The history of style is not, in its entirety, a history of realism. Gombrich is right to hold that realistic pictures are those that are successfully intended to convey their objects' visual appearances, even though he is wrong to think that all pictures aspire to realism. The difference in their purposes explains why Rembrandt's drawing is realistic while the split-style drawing is not. Lopes is therefore right that understanding the various purposes for which pictures have been used will help explain why certain styles have been used in particular contexts. His account provides a partial solution to the riddle of style. However, the riddle threatens to emerge again in a different guise, this time as the riddle of realism: the problem of how different styles can emerge in contexts in all of which pictures serve the purpose of conveying their objects' appearances.

Lopes himself notes, "Though they differ stylistically, the Audubon print shares with a painting by Giotto the aim of replicating a set of properties, defined by the rules of perspective projection, which record versions of occurrent visual experience." It is pictures governed by this aim that, to the extent that they realise it, are realistic. Without appeal to differences in technical capacity, Lopes cannot explain why attempts at realism differ, since the purpose they serve is the same. Moreover, while it may be plausible to claim that the Audubon print manifests realistic techniques that were not available to Giotto, it is not plausible to claim that realistic styles vary only with the technical skills of their makers. In what follows, I argue that styles can be suited to one among several contexts in which pictures serve the same purpose because they are more informative in one of these contexts than in the others.
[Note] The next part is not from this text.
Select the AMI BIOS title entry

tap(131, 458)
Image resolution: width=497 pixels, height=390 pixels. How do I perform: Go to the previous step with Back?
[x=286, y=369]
3. Informativeness and Relevance

Lopes argues that a style is more realistic the better it serves its purpose. To serve its purpose well, a picture must inform its viewers about just those aspects of its object they expect pictures to provide information about. Because he construes realism as a matter of how well pictures serve their purposes, Lopes holds that a picture's realism depends on its informativeness in its context of use.[7] I have denied that realism is relative to purpose. Nevertheless, I believe that the key to solving the riddle of realism lies in the claim that pictures serve their purposes well if they inform their viewers about the required aspects of their objects.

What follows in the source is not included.